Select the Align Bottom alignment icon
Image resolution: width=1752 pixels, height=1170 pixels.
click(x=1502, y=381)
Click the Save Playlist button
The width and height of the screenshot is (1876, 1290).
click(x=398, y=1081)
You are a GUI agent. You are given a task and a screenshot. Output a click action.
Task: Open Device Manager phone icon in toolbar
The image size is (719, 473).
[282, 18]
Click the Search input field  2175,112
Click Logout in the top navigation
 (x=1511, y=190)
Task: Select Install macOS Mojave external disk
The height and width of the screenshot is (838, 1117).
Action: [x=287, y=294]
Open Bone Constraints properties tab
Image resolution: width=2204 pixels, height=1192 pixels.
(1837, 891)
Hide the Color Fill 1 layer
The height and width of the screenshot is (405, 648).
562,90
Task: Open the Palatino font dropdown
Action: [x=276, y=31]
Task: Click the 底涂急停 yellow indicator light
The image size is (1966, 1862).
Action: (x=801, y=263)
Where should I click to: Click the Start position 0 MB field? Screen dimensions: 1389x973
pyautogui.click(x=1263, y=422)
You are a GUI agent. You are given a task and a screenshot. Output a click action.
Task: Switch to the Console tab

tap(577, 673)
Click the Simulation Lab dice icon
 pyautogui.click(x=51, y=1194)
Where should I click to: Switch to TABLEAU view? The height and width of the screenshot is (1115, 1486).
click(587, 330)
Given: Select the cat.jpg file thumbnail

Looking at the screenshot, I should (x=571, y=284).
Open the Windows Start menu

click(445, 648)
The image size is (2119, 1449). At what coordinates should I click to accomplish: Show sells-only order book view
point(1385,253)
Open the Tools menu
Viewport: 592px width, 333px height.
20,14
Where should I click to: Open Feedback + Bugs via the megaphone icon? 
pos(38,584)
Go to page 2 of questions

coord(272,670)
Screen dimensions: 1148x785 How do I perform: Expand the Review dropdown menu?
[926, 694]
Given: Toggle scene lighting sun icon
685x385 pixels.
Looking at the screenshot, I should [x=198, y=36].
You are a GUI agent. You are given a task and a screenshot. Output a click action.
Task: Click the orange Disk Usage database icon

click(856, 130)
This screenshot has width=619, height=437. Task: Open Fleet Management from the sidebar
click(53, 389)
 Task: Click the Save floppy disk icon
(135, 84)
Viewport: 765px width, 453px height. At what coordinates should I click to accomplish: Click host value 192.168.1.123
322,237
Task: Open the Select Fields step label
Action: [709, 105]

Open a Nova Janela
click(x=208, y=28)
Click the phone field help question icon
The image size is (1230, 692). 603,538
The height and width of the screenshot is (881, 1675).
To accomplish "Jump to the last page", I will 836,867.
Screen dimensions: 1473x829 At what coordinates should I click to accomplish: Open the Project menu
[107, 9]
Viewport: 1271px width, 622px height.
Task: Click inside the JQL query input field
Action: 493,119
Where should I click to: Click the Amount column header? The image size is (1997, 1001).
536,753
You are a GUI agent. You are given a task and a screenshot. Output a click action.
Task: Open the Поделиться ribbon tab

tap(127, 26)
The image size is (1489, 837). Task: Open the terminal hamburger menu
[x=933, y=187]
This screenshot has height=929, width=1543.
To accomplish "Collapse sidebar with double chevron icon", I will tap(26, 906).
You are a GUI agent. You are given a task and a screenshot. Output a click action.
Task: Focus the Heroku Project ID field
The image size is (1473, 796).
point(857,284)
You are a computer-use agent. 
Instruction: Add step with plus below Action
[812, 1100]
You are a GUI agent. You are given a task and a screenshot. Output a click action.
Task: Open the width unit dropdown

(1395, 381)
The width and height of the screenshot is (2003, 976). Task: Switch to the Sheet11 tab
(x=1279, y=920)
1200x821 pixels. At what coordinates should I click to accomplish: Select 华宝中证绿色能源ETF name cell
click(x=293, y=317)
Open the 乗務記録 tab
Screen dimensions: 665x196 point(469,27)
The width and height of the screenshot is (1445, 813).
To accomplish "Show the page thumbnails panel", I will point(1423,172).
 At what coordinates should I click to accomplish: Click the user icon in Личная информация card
★ ★ ★ ★
= Task requirements =
Quote the records above exactly, from the first line through the line containing "Task: Open Device", and nothing more.

= Result for this task =
Select the Align Bottom alignment icon
Image resolution: width=1752 pixels, height=1170 pixels.
click(x=1502, y=381)
Click the Save Playlist button
The width and height of the screenshot is (1876, 1290).
click(x=398, y=1081)
You are a GUI agent. You are given a task and a screenshot. Output a click action.
Task: Open Device Manager phone icon in toolbar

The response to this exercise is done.